With that in place, we can set up our basic program logic. It needs to:

  • Connect to Mastodon and grab some toots to chew on
  • Decide which toots are in Japanese
  • Connect to Microsoft and get a fresh access token
  • Translate the Japanese toots
  • Reply to the Japanese toots with the Translator API translation.
# Connect to mastodon
mastodon = Mastodon::REST::Client.new(
  base_url: 'https://mastodon.cloud', bearer_token: mastodon_token
)

# Grab the 25 most recent toots from the Public Timeline
toots = mastodon.public_timeline(limit:25)

# Find all of the Japanese toots and translate them
japanese_toots = []
token = get_token(translator_token)
toots.each do |toot|
  toot_content = toot.content.without_tags
  if toot_content.japanese?
    translated = translate_toot(
      toot, token
    )
    if translated
      japanese_toots << [toot, translated]
    end
  end
end

# Loop through the Japanese toots and start replying
japanese_toots.each do |toot|
  begin
    # toot[1] is the translated content of the toot
    translated_toot = "English Translation:\n" + toot[1]

    # Make sure we don't go over the maximum toot length
    if translated_toot.length <= 500
      # toot[0] is the original toot we are replying to
      mastodon.create_status(
        translated_toot,
        toot[0].id
      )
      puts "Tooted @ " + toot[0].account.acct
    end
  rescue
    puts "Failed tooting!"
  end
end

You can see the completed script in this gist. All you need to do to run this script is to create the Gemfile, run bundle install, then add the code to your bot.rb. Next, you need to make the file executable. On Unix-like systems, you can run chmod +x bot.rb. Finally, run the script with ./bot.rb.

You can also skip the chmod step and run the script with ruby bot.rb. But I prefer the shebang method (adding the #! line at the top of the script) since it provides a uniform way of running scripts on your system regardless of the language it is written in. With the shebang line in place, your shell knows to pass the contents of the file to the ruby interpreter to process and execute the file.
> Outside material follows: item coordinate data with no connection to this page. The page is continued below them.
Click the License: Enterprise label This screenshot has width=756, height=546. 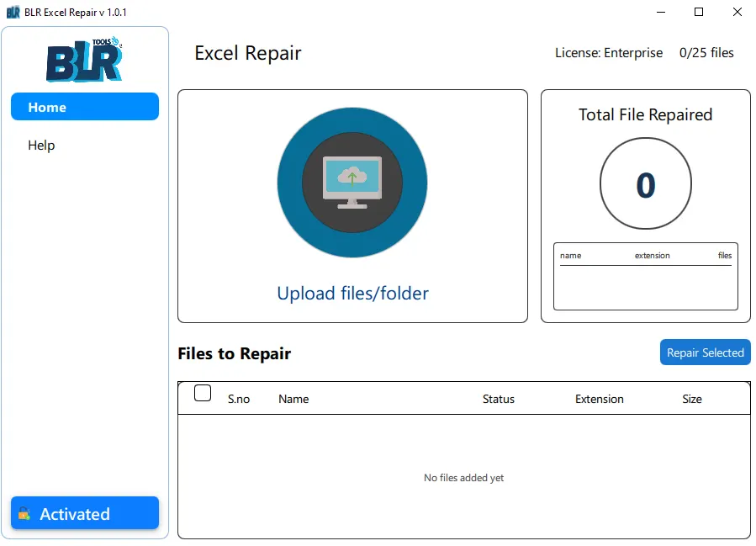coord(608,53)

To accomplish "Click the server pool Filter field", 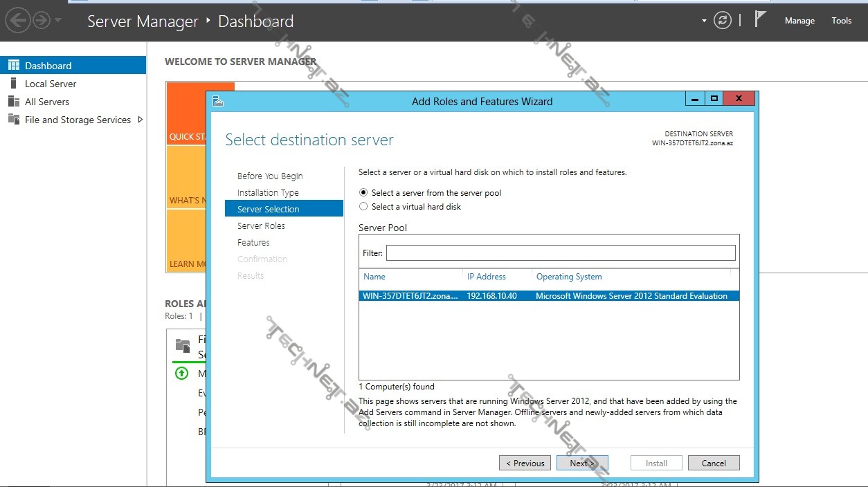I will pyautogui.click(x=560, y=253).
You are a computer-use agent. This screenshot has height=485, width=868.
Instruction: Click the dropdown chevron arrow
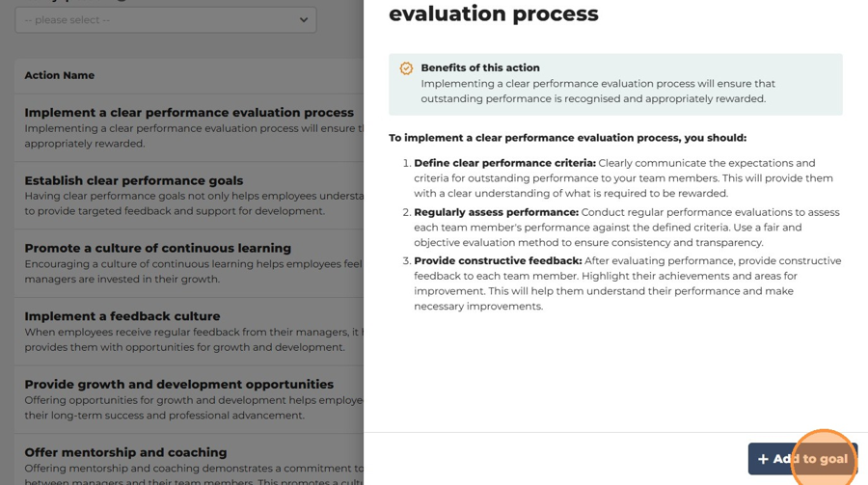click(304, 20)
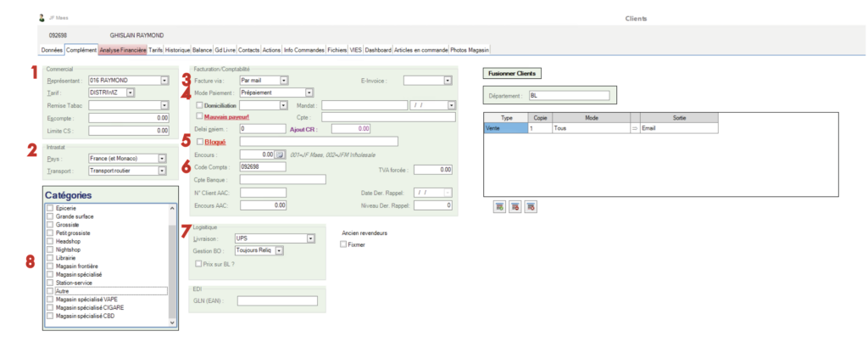
Task: Enable the Domiciliation checkbox
Action: 199,105
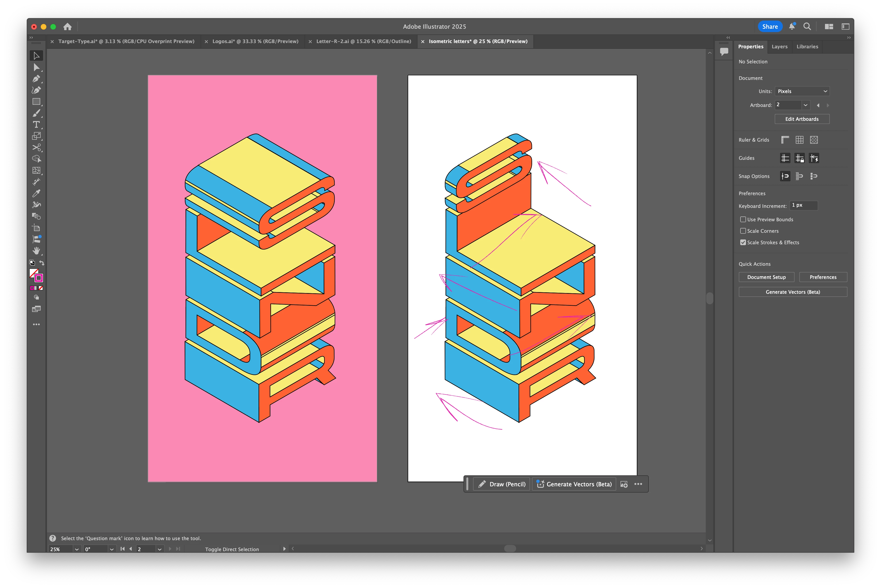Select the Eyedropper tool
Image resolution: width=881 pixels, height=588 pixels.
point(36,193)
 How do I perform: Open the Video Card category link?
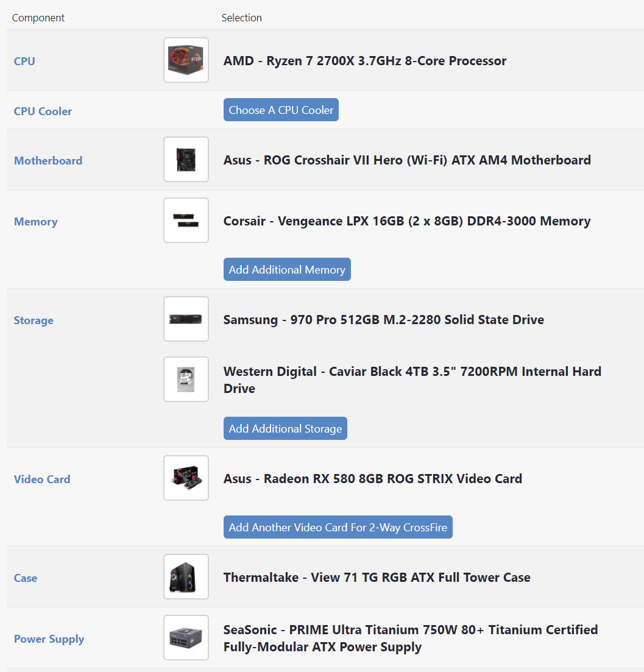pos(42,479)
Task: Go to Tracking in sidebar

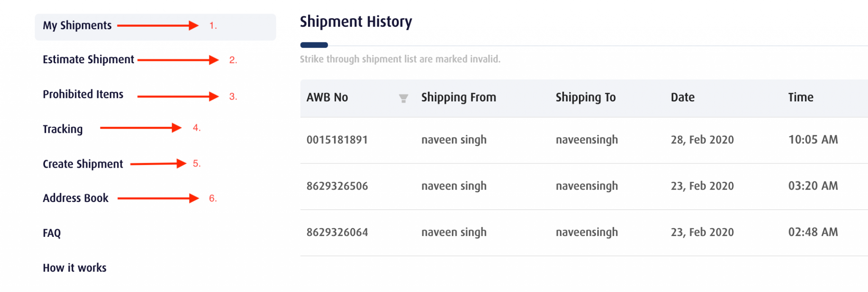Action: pyautogui.click(x=63, y=129)
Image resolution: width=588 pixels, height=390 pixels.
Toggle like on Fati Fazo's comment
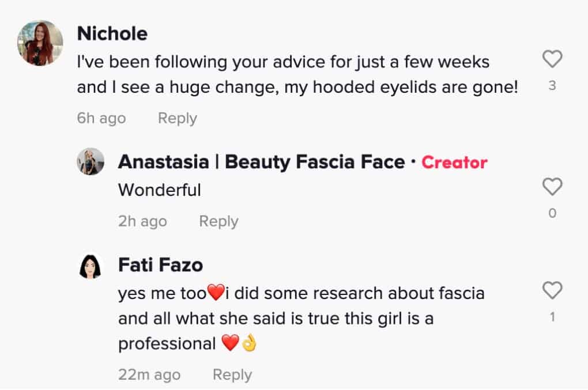[x=552, y=291]
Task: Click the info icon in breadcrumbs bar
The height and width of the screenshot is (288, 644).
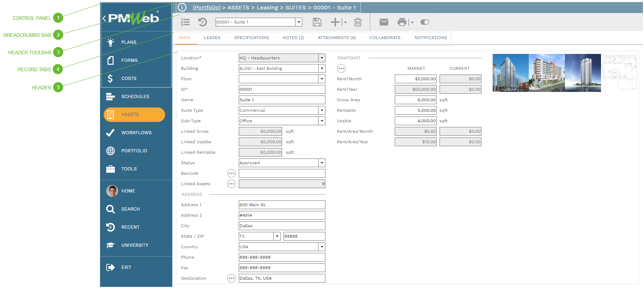Action: (x=182, y=7)
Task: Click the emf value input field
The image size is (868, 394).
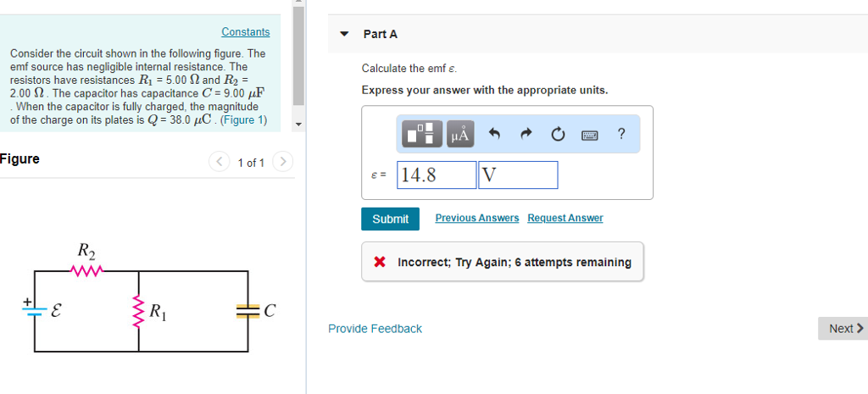Action: (x=437, y=175)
For simplicity’s sake, the script described in this post runs once, then must be ran again to fetch 25 new toots. I wrote a slightly different version of it that pulls in the tokens from a JSON file, and also continuously loops to toot out replies to new statuses as they come in. If you’d like to take a look at that script, check it out in this repo.

In action

I ran this bot for a few days under the handle @japanesetranslator. It seemed to annoy a few instance admins, since it sent out so many toots. So be warned that if you run a similar bot, you might get your bot or your instance banned. Have fun!